* _How to complete this task_:
For this exercise, restate the records word for word.

Pixel coordinate grounding data:
☆ ☆ ☆ ☆
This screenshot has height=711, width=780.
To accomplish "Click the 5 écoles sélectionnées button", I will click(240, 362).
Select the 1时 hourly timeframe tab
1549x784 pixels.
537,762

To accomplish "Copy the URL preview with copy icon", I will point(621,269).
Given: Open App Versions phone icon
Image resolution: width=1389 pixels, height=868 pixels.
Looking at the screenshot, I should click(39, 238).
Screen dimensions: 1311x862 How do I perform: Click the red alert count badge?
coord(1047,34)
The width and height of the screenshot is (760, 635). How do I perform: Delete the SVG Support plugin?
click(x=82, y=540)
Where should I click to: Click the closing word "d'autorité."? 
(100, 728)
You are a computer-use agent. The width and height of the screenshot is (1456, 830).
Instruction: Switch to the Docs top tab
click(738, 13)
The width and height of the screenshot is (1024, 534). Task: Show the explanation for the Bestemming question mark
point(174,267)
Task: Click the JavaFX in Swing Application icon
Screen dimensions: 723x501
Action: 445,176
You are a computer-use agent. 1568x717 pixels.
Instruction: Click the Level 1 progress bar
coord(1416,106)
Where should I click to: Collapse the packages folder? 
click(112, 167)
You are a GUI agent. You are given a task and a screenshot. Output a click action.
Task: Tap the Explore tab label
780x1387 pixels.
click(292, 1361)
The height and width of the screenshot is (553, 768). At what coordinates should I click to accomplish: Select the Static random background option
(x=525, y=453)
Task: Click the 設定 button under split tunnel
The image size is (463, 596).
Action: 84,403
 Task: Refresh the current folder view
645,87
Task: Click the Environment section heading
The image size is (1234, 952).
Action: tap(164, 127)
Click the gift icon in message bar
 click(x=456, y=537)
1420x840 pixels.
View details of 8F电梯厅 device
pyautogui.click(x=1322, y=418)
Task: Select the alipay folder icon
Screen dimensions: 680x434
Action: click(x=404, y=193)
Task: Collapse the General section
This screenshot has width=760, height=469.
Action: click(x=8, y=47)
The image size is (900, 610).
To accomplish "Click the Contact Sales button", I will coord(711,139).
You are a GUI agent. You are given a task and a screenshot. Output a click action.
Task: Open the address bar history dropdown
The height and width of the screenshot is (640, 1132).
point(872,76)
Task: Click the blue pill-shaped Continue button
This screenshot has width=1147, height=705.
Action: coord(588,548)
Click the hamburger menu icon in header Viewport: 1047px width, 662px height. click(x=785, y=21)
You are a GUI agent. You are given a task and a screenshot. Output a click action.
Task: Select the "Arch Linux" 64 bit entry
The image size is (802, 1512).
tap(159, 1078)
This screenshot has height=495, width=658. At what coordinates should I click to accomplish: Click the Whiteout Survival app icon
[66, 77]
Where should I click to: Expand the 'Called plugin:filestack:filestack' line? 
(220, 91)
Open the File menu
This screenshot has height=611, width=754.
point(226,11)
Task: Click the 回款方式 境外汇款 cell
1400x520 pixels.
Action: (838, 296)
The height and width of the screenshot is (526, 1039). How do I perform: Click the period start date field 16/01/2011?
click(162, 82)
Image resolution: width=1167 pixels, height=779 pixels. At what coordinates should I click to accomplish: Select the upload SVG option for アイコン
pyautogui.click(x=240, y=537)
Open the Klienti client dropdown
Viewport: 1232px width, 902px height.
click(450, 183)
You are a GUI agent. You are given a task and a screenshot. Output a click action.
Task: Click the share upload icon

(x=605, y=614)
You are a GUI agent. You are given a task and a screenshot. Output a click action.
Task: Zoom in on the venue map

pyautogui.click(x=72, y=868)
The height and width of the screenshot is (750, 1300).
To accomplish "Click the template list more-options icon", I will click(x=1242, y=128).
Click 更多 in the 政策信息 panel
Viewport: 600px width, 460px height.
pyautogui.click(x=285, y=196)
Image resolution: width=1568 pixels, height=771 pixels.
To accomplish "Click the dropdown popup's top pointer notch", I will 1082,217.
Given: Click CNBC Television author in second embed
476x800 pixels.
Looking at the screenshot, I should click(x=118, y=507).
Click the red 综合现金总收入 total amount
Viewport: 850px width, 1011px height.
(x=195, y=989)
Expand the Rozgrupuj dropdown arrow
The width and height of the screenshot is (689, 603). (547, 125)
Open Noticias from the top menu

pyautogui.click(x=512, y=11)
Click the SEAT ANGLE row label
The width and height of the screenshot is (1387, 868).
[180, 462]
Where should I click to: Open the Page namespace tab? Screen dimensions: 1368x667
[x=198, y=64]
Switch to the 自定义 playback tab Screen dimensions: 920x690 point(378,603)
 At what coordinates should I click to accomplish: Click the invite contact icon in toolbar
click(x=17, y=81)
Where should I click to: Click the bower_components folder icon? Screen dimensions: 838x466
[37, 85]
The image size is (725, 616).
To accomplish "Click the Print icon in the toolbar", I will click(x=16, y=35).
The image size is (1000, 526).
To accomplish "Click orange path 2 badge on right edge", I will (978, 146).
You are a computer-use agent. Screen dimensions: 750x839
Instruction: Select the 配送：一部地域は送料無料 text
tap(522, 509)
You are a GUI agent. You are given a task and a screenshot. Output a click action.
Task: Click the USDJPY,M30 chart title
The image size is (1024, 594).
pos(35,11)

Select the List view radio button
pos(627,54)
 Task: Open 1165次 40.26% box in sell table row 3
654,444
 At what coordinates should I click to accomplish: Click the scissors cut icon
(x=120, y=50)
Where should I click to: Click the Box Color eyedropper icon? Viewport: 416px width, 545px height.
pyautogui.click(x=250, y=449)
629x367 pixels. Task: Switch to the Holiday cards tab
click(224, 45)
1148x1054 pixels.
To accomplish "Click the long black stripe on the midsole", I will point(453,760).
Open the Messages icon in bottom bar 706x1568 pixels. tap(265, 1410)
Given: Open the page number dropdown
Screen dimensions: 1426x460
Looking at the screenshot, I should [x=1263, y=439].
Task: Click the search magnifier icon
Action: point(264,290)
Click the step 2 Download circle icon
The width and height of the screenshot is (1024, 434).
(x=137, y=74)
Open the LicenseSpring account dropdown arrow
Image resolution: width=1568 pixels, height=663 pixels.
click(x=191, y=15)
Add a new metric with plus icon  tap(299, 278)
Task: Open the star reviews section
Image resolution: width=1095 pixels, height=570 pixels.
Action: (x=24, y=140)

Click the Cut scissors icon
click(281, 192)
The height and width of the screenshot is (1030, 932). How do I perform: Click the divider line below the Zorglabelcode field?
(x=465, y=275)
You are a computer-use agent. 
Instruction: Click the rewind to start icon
☆ ☆ ☆ ☆
* _Written response_:
This screenshot has height=711, width=780.
To accomplish "Click the 5 écoles sélectionnées button", I will click(240, 362).
Select the 1时 hourly timeframe tab
1549x784 pixels.
537,762

To accomplish "Copy the URL preview with copy icon", I will point(621,269).
Given: Open App Versions phone icon
Image resolution: width=1389 pixels, height=868 pixels.
Looking at the screenshot, I should click(39, 238).
Screen dimensions: 1311x862 How do I perform: Click the red alert count badge?
coord(1047,34)
The width and height of the screenshot is (760, 635). How do I perform: Delete the SVG Support plugin?
click(x=82, y=540)
Where should I click to: Click the closing word "d'autorité."? 
(100, 728)
You are a computer-use agent. The width and height of the screenshot is (1456, 830).
Instruction: Switch to the Docs top tab
click(738, 13)
The width and height of the screenshot is (1024, 534). Task: Show the explanation for the Bestemming question mark
point(174,267)
Task: Click the JavaFX in Swing Application icon
Screen dimensions: 723x501
Action: 445,176
You are a computer-use agent. 1568x717 pixels.
Instruction: Click the Level 1 progress bar
coord(1416,106)
Where should I click to: Collapse the packages folder? 
click(112, 167)
You are a GUI agent. You are given a task and a screenshot. Output a click action.
Task: Tap the Explore tab label
780x1387 pixels.
click(292, 1361)
The height and width of the screenshot is (553, 768). At what coordinates should I click to accomplish: Select the Static random background option
(x=525, y=453)
Task: Click the 設定 button under split tunnel
The image size is (463, 596).
Action: 84,403
 Task: Refresh the current folder view
645,87
Task: Click the Environment section heading
The image size is (1234, 952).
Action: tap(164, 127)
Click the gift icon in message bar
 click(x=456, y=537)
1420x840 pixels.
View details of 8F电梯厅 device
pyautogui.click(x=1322, y=418)
Task: Select the alipay folder icon
Screen dimensions: 680x434
Action: click(x=404, y=193)
Task: Collapse the General section
This screenshot has width=760, height=469.
Action: click(x=8, y=47)
The image size is (900, 610).
To accomplish "Click the Contact Sales button", I will coord(711,139).
You are a GUI agent. You are given a task and a screenshot. Output a click action.
Task: Open the address bar history dropdown
The height and width of the screenshot is (640, 1132).
point(872,76)
Task: Click the blue pill-shaped Continue button
This screenshot has width=1147, height=705.
Action: coord(588,548)
Click the hamburger menu icon in header Viewport: 1047px width, 662px height. click(x=785, y=21)
You are a GUI agent. You are given a task and a screenshot. Output a click action.
Task: Select the "Arch Linux" 64 bit entry
The image size is (802, 1512).
tap(159, 1078)
This screenshot has height=495, width=658. At what coordinates should I click to accomplish: Click the Whiteout Survival app icon
[66, 77]
Where should I click to: Expand the 'Called plugin:filestack:filestack' line? 
(220, 91)
Open the File menu
This screenshot has height=611, width=754.
point(226,11)
Task: Click the 回款方式 境外汇款 cell
1400x520 pixels.
Action: (838, 296)
The height and width of the screenshot is (526, 1039). How do I perform: Click the period start date field 16/01/2011?
click(162, 82)
Image resolution: width=1167 pixels, height=779 pixels. At what coordinates should I click to accomplish: Select the upload SVG option for アイコン
pyautogui.click(x=240, y=537)
Open the Klienti client dropdown
Viewport: 1232px width, 902px height.
click(450, 183)
You are a GUI agent. You are given a task and a screenshot. Output a click action.
Task: Click the share upload icon

(x=605, y=614)
You are a GUI agent. You are given a task and a screenshot. Output a click action.
Task: Zoom in on the venue map

pyautogui.click(x=72, y=868)
The height and width of the screenshot is (750, 1300).
To accomplish "Click the template list more-options icon", I will click(x=1242, y=128).
Click 更多 in the 政策信息 panel
Viewport: 600px width, 460px height.
pyautogui.click(x=285, y=196)
Image resolution: width=1568 pixels, height=771 pixels.
To accomplish "Click the dropdown popup's top pointer notch", I will 1082,217.
Given: Click CNBC Television author in second embed
476x800 pixels.
Looking at the screenshot, I should click(x=118, y=507).
Click the red 综合现金总收入 total amount
Viewport: 850px width, 1011px height.
(x=195, y=989)
Expand the Rozgrupuj dropdown arrow
The width and height of the screenshot is (689, 603). (547, 125)
Open Noticias from the top menu

pyautogui.click(x=512, y=11)
Click the SEAT ANGLE row label
The width and height of the screenshot is (1387, 868).
[180, 462]
Where should I click to: Open the Page namespace tab? Screen dimensions: 1368x667
[x=198, y=64]
Switch to the 自定义 playback tab Screen dimensions: 920x690 point(378,603)
 At what coordinates should I click to accomplish: Click the invite contact icon in toolbar
click(x=17, y=81)
Where should I click to: Click the bower_components folder icon? Screen dimensions: 838x466
[37, 85]
The image size is (725, 616).
To accomplish "Click the Print icon in the toolbar", I will click(x=16, y=35).
The image size is (1000, 526).
To accomplish "Click orange path 2 badge on right edge", I will (978, 146).
You are a computer-use agent. Screen dimensions: 750x839
Instruction: Select the 配送：一部地域は送料無料 text
tap(522, 509)
You are a GUI agent. You are given a task and a screenshot. Output a click action.
Task: Click the USDJPY,M30 chart title
The image size is (1024, 594).
pos(35,11)

Select the List view radio button
pos(627,54)
 Task: Open 1165次 40.26% box in sell table row 3
654,444
 At what coordinates should I click to accomplish: Click the scissors cut icon
(x=120, y=50)
Where should I click to: Click the Box Color eyedropper icon? Viewport: 416px width, 545px height.
pyautogui.click(x=250, y=449)
629x367 pixels. Task: Switch to the Holiday cards tab
click(224, 45)
1148x1054 pixels.
To accomplish "Click the long black stripe on the midsole", I will point(453,760).
Open the Messages icon in bottom bar 706x1568 pixels. tap(265, 1410)
Given: Open the page number dropdown
Screen dimensions: 1426x460
Looking at the screenshot, I should [x=1263, y=439].
Task: Click the search magnifier icon
Action: point(264,290)
Click the step 2 Download circle icon
The width and height of the screenshot is (1024, 434).
(x=137, y=74)
Open the LicenseSpring account dropdown arrow
Image resolution: width=1568 pixels, height=663 pixels.
click(x=191, y=15)
Add a new metric with plus icon  tap(299, 278)
Task: Open the star reviews section
Image resolution: width=1095 pixels, height=570 pixels.
Action: (x=24, y=140)

Click the Cut scissors icon
click(281, 192)
The height and width of the screenshot is (1030, 932). How do I perform: Click the divider line below the Zorglabelcode field?
(x=465, y=275)
You are a computer-use agent. 
Instruction: Click the rewind to start icon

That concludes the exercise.